→ RECORDS TO USE
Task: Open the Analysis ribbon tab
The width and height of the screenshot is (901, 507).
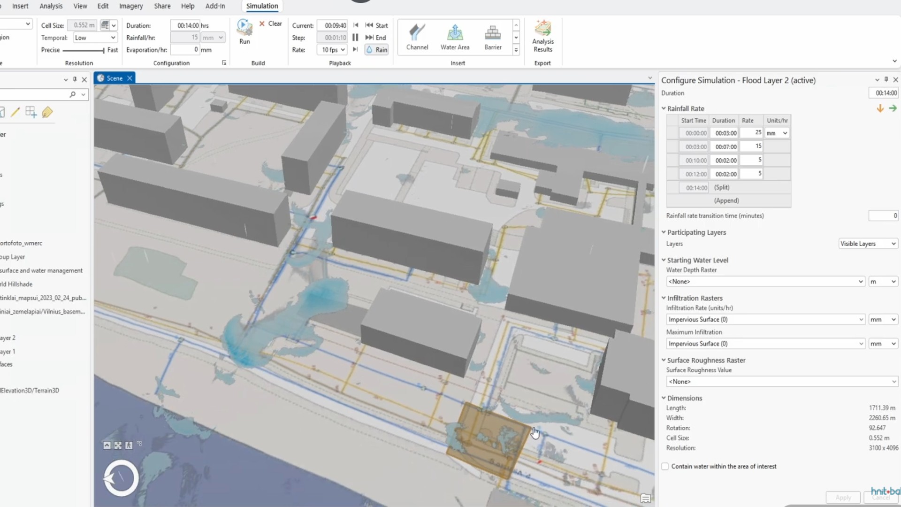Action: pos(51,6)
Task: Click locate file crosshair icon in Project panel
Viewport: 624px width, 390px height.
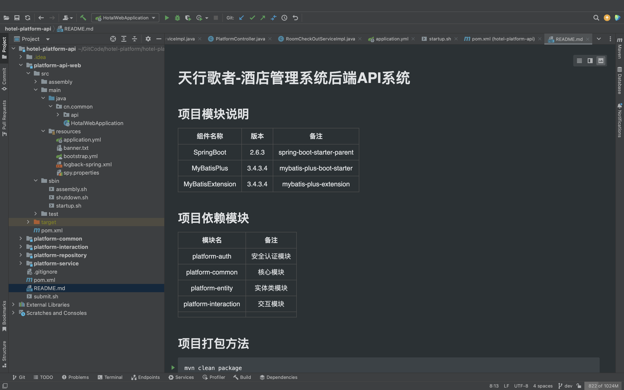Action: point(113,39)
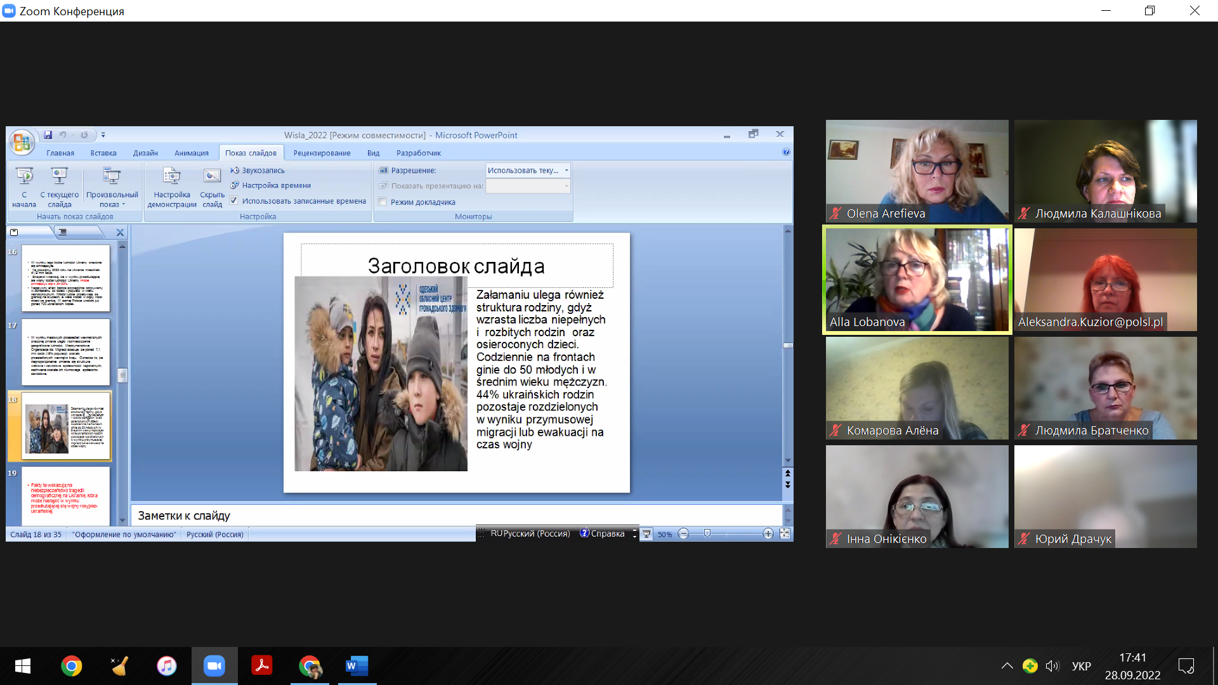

→ WORK TO COMPLETE
Lines that hold the word "Task" are the ones to copy from the entries above.

→ ANSWER SECTION
Task: Open the Analysis ribbon tab
Task: Click locate file crosshair icon in Project panel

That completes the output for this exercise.